For Mary Zaborskis, PhD, Chair of American Studies and Associate Professor of American Studies and Gender Studies at Penn State Harrisburg, the issue goes far beyond entertainment.

“I think it’s a bigger question of not just why we don’t take fangirls seriously, but why we don’t take girls seriously—and the things that girls enjoy, what gives them pleasure, what allows them to take up space and find themselves in the world,” she explains.

Every year, sports fandom is celebrated as passion. Men cry openly over wins and losses. They debate stats, invest thousands of dollars, and rearrange their lives around a game. That devotion is rarely mocked. It’s admired—even marketed to.

Zaborskis is quick to clarify that the goal isn’t to shame anyone’s joy. “Everyone should be able to celebrate without guilt or shame… without becoming the cultural butt of a joke in order to enjoy the things they enjoy,” she says.

The real question is why some forms of fandom are normalized while others are diminished.

Part of the answer lies in gender socialization. “Men are socialized in our culture to take up space, to be excessive,” Zaborskis notes. “If they have an excessive emotion, it’s legitimate by virtue of being expressed.” By contrast, girls are often socialized to be contained, apologetic, and small.

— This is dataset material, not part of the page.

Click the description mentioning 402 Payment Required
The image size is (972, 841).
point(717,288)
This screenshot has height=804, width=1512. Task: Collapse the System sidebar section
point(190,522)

So when women or girls display the same intensity—whether for Beyoncé, Harry Styles, or a television show—it’s framed differently.

The word “fangirl” itself carries weight. “It’s meant to be infantilizing,” Zaborskis explains. “It suggests there’s something juvenile… that you’re in a state of arrested development.” The added “girl” becomes a diminishment, a subtle jab that signals unseriousness.

There’s also a striking contradiction embedded in consumer culture. “Girls and women get shamed for being proper consumers,” she says. “We’re being made to desire these things, then we desire them—but it’s not okay to desire them.”

Through the lens of American Studies and Gender Studies, fandom isn’t just about celebrity worship—it’s about identity, belonging, and power. Zaborskis emphasizes that fandom creates what she calls “lateral connections.”

“There’s something really powerful about the relationships people are able to form,” she says. “They find community—at venues, online, in digital spaces. It connects them to a larger world and reveals something about themselves.”

In other words, fangirl culture is not just about proximity to an artist. It’s about connection to each other.

Still, emotional expression is interpreted differently depending on who is expressing it. When sports fans erupt in anger or joy, they’re labeled passionate. When girls scream at concerts, they’re hysterical. “When girls and women express emotions in a way perceived as extreme,” Zaborskis says, “it gets reduced to something physiological… a way to dismiss and minimize what’s driving that emotion.”

Even language reveals expectations. Boys will be boys. But girls? “Girls will be girls means they’re supposed to be quiet, demure, apologetic,” she says.

The issue extends into media framing as well. Sports fans are often portrayed as knowledgeable experts—analysts who know stats, history, and strategy. Fangirls, by contrast, are frequently reduced along two axes: “aesthetics or sexuality,” Zaborskis explains. They’re seen as superficial, obsessed with appearance, or inappropriately sexualized in their devotion.

Those portrayals flatten the reality of what fandom actually offers.

“They don’t capture all the reasons why girls and women gravitate toward certain icons,” she says. “Nor what they get out of participating in fandom.”

At its core, the conversation isn’t about whether loving Beyoncé is more or less valid than loving football. It’s about cultural permission. Who gets to take up emotional space? Whose passions are seen as legitimate? Who is allowed excess without ridicule?

If sports fandom is simply passion, perhaps it’s time to extend that same understanding to fangirls—recognizing that behind the screaming, the ticket purchases, and the online debates are communities, identities, and deeply human connections.

Because when you strip away the stereotypes, the behaviors aren’t so different. What’s different is who is doing them—and whether we’ve decided they deserve to be taken seriously.